Fast Fourier Transform

Sneiderman, Robby

Algorithms Foundations

Fast Fourier Transform

The Cooley-Tukey FFT reduces the discrete Fourier transform from O(n²) to O(n log n), enabling efficient convolution, spectral methods, and Fourier features for kernel approximation.

CoreTier 2StableSupporting~50 min

Prerequisites

Exponential Function Properties Complex Numbers for Fourier

Start 8-question practice · 3 available Prereq Map

Learning position

Read this page in the graph.

algorithms-foundations | layer 1 | tier 2. This page has 2 direct prerequisites and 4 published dependents.

Open Atlas Prerequisites Leads to

What next

Attention Variants and Efficiency

This is the first curated or graph-derived continuation from the current page.

Evidence badge

Claim status

This page has no public Lean mapping yet. Use the evidence page to inspect how claim status labels work.

Show the backing system

AtlasOpen the full prerequisite graph and run grounding traces.EvidenceInspect source support, claim labels, and public trust status.LeanReview the checked declaration list, scopes, and axiom profile.

Why This Matters

The FFT is one of the most important algorithms in all of computational science. For ML specifically: convolutions in CNNs can be computed via FFT, spectral clustering uses eigenvalues of matrices constructed with Fourier-like tools, random Fourier features approximate kernel functions by sampling from the Fourier transform of the kernel, and some efficient attention mechanisms replace quadratic dot-product attention with FFT-based operations.

Infographic on the Fast Fourier Transform: divide-and-conquer recurrence, butterfly diagram, complexity O(n log n) vs naive O(n²), inverse FFT, and applications (convolution acceleration, signal processing, FNO neural operators, physics-informed networks). — FFT is the canonical example of a divide-and-conquer algorithm that turns an O(n²) computation into O(n log n).

The FFT takes $O(n^2)$ and makes it $O(n \log n)$ . Any time you see convolution, correlation, or spectral analysis, the FFT is doing the work underneath.
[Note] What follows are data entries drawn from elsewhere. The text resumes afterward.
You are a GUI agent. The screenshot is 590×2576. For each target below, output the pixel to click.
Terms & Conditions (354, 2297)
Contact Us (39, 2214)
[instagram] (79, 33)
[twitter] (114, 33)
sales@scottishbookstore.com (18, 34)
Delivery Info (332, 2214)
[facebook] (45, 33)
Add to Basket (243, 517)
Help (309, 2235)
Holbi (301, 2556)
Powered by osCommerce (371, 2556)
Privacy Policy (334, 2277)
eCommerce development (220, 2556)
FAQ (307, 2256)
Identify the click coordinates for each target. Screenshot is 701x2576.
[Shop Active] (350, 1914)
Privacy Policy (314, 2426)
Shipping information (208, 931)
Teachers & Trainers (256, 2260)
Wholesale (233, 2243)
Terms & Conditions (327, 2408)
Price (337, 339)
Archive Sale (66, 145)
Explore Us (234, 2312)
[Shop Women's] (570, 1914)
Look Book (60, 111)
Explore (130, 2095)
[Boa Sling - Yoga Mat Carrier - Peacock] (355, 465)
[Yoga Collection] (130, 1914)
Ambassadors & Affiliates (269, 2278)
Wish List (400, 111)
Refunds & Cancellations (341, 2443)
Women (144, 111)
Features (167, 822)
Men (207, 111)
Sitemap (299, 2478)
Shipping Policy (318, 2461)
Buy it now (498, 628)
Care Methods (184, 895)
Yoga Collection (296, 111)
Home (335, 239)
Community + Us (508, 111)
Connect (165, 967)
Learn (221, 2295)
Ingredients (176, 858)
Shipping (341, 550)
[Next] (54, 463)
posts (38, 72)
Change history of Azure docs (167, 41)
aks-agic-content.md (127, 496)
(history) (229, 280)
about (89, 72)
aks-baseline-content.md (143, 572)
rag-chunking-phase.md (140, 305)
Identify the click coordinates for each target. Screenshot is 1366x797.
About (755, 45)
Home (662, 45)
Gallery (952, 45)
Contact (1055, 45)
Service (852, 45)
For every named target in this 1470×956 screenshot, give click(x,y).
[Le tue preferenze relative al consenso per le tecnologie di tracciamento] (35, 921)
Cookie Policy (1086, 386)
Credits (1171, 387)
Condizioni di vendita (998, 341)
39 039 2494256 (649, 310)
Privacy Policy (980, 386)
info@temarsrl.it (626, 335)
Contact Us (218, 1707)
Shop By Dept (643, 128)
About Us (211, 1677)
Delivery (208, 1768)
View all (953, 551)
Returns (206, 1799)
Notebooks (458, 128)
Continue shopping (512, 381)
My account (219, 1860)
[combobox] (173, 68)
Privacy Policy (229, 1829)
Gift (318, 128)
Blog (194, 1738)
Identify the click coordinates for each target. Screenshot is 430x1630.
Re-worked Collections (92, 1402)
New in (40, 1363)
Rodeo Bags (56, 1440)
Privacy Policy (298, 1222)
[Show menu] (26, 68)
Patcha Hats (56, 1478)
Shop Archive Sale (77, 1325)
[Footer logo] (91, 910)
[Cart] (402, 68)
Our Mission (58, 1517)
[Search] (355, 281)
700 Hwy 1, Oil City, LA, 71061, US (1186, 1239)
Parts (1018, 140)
The Discrete Fourier Transform

Definition

Discrete Fourier Transform $X = DFT (x)$

Given a sequence $x_0, x_1, \ldots, x_{n-1} \in \mathbb{C}$ , the DFT produces a sequence $X_0, X_1, \ldots, X_{n-1}$ defined by:

$X_k = \sum_{j=0}^{n-1} x_j \, e^{-2\pi i \, jk/n}, \quad k = 0, 1, \ldots, n-1$

The inverse DFT recovers $x$ from $X$ :

$x_j = \frac{1}{n} \sum_{k=0}^{n-1} X_k \, e^{2\pi i \, jk/n}$

The DFT decomposes a signal into its frequency components. Each $X_k$ measures how much the signal oscillates at frequency $k/n$ . The naive computation of all $n$ values of $X_k$ requires $n$ multiplications each, totaling $O(n^2)$ .

Definition

Roots of Unity $ω_{n} = e^{- 2 π i / n}$

The $n$ -th root of unity is $\omega_n = e^{-2\pi i/n}$ . The DFT can be written as $X_k = \sum_{j=0}^{n-1} x_j \omega_n^{jk}$ . The key algebraic property: $\omega_n^n = 1$ and $\omega_n^{n/2} = -1$ (when $n$ is even). These symmetries are what make the FFT possible.

The Cooley-Tukey FFT

The idea: split the DFT into two half-sized DFTs by separating even-indexed and odd-indexed terms.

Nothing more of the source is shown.